§ TASK STATEMENT
Only an exact, complete copy of the listing will serve as the answer.
*** Opening THE INPUT ***
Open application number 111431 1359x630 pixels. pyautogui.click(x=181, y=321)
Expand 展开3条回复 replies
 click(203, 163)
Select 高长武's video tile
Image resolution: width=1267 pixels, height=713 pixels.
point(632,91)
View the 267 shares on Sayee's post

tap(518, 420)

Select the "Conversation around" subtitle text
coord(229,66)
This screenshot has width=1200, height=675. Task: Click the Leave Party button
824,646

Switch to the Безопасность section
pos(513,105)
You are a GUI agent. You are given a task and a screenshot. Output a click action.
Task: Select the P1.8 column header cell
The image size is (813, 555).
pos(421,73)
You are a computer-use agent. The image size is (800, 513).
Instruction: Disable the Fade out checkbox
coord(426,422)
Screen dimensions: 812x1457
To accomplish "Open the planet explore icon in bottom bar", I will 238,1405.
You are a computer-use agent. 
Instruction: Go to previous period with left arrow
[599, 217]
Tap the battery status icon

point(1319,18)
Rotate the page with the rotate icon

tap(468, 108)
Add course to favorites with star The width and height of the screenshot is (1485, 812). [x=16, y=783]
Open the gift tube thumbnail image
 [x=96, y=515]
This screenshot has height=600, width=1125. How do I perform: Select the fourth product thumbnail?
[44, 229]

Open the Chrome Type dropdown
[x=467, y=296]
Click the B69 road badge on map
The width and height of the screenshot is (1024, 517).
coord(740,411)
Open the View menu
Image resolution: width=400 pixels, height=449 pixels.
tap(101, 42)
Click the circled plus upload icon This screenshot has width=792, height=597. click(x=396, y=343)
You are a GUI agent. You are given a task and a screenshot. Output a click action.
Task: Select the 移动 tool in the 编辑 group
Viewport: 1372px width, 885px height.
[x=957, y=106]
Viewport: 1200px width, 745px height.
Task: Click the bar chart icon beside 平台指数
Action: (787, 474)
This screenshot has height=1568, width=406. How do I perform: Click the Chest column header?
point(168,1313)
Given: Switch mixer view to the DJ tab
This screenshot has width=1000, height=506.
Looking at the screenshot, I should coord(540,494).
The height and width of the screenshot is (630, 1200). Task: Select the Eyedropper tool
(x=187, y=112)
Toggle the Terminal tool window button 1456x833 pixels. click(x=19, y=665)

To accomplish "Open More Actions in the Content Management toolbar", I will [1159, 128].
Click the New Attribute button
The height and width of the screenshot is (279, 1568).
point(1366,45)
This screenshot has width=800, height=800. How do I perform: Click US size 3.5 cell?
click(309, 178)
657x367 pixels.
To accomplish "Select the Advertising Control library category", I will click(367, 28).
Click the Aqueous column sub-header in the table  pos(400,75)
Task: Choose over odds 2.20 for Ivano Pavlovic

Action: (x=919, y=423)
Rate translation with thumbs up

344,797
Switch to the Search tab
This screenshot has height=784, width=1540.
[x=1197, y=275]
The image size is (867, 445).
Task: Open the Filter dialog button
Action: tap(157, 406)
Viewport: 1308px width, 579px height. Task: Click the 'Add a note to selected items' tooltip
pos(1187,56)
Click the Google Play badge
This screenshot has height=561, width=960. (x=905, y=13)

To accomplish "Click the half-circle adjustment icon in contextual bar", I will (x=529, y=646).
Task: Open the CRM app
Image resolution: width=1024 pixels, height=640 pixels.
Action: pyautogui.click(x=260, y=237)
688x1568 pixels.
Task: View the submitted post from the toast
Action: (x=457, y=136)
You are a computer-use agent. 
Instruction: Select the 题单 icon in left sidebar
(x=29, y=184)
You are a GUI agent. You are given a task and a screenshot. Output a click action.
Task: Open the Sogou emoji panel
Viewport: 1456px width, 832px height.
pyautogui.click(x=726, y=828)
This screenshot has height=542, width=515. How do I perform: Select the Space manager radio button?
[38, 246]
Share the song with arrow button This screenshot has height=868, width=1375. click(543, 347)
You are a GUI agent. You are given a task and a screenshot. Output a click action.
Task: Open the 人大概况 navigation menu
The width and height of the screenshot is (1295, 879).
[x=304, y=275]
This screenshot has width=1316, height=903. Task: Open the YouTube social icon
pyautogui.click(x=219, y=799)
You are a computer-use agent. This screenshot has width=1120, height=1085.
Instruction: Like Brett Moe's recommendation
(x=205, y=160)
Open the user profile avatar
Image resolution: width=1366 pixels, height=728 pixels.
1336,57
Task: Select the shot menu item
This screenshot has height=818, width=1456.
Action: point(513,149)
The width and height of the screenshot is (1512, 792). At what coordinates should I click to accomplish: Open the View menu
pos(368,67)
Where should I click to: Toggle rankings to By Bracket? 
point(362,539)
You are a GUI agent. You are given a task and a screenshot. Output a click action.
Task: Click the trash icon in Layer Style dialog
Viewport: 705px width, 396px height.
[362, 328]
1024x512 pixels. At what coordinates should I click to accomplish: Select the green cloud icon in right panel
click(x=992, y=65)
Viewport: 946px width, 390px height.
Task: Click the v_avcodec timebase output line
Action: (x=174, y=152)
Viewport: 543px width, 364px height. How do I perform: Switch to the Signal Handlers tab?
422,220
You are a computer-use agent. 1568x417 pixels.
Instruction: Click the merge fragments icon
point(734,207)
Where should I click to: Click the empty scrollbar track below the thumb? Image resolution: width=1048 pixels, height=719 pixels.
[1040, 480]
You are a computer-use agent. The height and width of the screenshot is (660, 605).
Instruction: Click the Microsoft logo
*** Closing THE INPUT ***
§ RESPONSE BOX
Open application number 111431 1359x630 pixels. pyautogui.click(x=181, y=321)
Expand 展开3条回复 replies
 click(203, 163)
Select 高长武's video tile
Image resolution: width=1267 pixels, height=713 pixels.
point(632,91)
View the 267 shares on Sayee's post

tap(518, 420)

Select the "Conversation around" subtitle text
coord(229,66)
This screenshot has width=1200, height=675. Task: Click the Leave Party button
824,646

Switch to the Безопасность section
pos(513,105)
You are a GUI agent. You are given a task and a screenshot. Output a click action.
Task: Select the P1.8 column header cell
The image size is (813, 555).
pos(421,73)
You are a computer-use agent. The image size is (800, 513).
Instruction: Disable the Fade out checkbox
coord(426,422)
Screen dimensions: 812x1457
To accomplish "Open the planet explore icon in bottom bar", I will 238,1405.
You are a computer-use agent. 
Instruction: Go to previous period with left arrow
[599, 217]
Tap the battery status icon

point(1319,18)
Rotate the page with the rotate icon

tap(468, 108)
Add course to favorites with star The width and height of the screenshot is (1485, 812). [x=16, y=783]
Open the gift tube thumbnail image
 [x=96, y=515]
This screenshot has height=600, width=1125. How do I perform: Select the fourth product thumbnail?
[44, 229]

Open the Chrome Type dropdown
[x=467, y=296]
Click the B69 road badge on map
The width and height of the screenshot is (1024, 517).
coord(740,411)
Open the View menu
Image resolution: width=400 pixels, height=449 pixels.
tap(101, 42)
Click the circled plus upload icon This screenshot has width=792, height=597. click(x=396, y=343)
You are a GUI agent. You are given a task and a screenshot. Output a click action.
Task: Select the 移动 tool in the 编辑 group
Viewport: 1372px width, 885px height.
[x=957, y=106]
Viewport: 1200px width, 745px height.
Task: Click the bar chart icon beside 平台指数
Action: (787, 474)
This screenshot has height=1568, width=406. How do I perform: Click the Chest column header?
point(168,1313)
Given: Switch mixer view to the DJ tab
This screenshot has width=1000, height=506.
Looking at the screenshot, I should coord(540,494).
The height and width of the screenshot is (630, 1200). Task: Select the Eyedropper tool
(x=187, y=112)
Toggle the Terminal tool window button 1456x833 pixels. click(x=19, y=665)

To accomplish "Open More Actions in the Content Management toolbar", I will [1159, 128].
Click the New Attribute button
The height and width of the screenshot is (279, 1568).
point(1366,45)
This screenshot has width=800, height=800. How do I perform: Click US size 3.5 cell?
click(309, 178)
657x367 pixels.
To accomplish "Select the Advertising Control library category", I will click(367, 28).
Click the Aqueous column sub-header in the table  pos(400,75)
Task: Choose over odds 2.20 for Ivano Pavlovic

Action: (x=919, y=423)
Rate translation with thumbs up

344,797
Switch to the Search tab
This screenshot has height=784, width=1540.
[x=1197, y=275]
The image size is (867, 445).
Task: Open the Filter dialog button
Action: tap(157, 406)
Viewport: 1308px width, 579px height. Task: Click the 'Add a note to selected items' tooltip
pos(1187,56)
Click the Google Play badge
This screenshot has height=561, width=960. (x=905, y=13)

To accomplish "Click the half-circle adjustment icon in contextual bar", I will (x=529, y=646).
Task: Open the CRM app
Image resolution: width=1024 pixels, height=640 pixels.
Action: pyautogui.click(x=260, y=237)
688x1568 pixels.
Task: View the submitted post from the toast
Action: (x=457, y=136)
You are a computer-use agent. 
Instruction: Select the 题单 icon in left sidebar
(x=29, y=184)
You are a GUI agent. You are given a task and a screenshot. Output a click action.
Task: Open the Sogou emoji panel
Viewport: 1456px width, 832px height.
pyautogui.click(x=726, y=828)
This screenshot has height=542, width=515. How do I perform: Select the Space manager radio button?
[38, 246]
Share the song with arrow button This screenshot has height=868, width=1375. click(543, 347)
You are a GUI agent. You are given a task and a screenshot. Output a click action.
Task: Open the 人大概况 navigation menu
The width and height of the screenshot is (1295, 879).
[x=304, y=275]
This screenshot has width=1316, height=903. Task: Open the YouTube social icon
pyautogui.click(x=219, y=799)
You are a computer-use agent. This screenshot has width=1120, height=1085.
Instruction: Like Brett Moe's recommendation
(x=205, y=160)
Open the user profile avatar
Image resolution: width=1366 pixels, height=728 pixels.
1336,57
Task: Select the shot menu item
This screenshot has height=818, width=1456.
Action: point(513,149)
The width and height of the screenshot is (1512, 792). At what coordinates should I click to accomplish: Open the View menu
pos(368,67)
Where should I click to: Toggle rankings to By Bracket? 
point(362,539)
You are a GUI agent. You are given a task and a screenshot. Output a click action.
Task: Click the trash icon in Layer Style dialog
Viewport: 705px width, 396px height.
[362, 328]
1024x512 pixels. At what coordinates should I click to accomplish: Select the green cloud icon in right panel
click(x=992, y=65)
Viewport: 946px width, 390px height.
Task: Click the v_avcodec timebase output line
Action: (x=174, y=152)
Viewport: 543px width, 364px height. How do I perform: Switch to the Signal Handlers tab?
422,220
You are a computer-use agent. 1568x417 pixels.
Instruction: Click the merge fragments icon
point(734,207)
Where should I click to: Click the empty scrollbar track below the thumb? Image resolution: width=1048 pixels, height=719 pixels.
[1040, 480]
You are a computer-use agent. The height and width of the screenshot is (660, 605).
Instruction: Click the Microsoft logo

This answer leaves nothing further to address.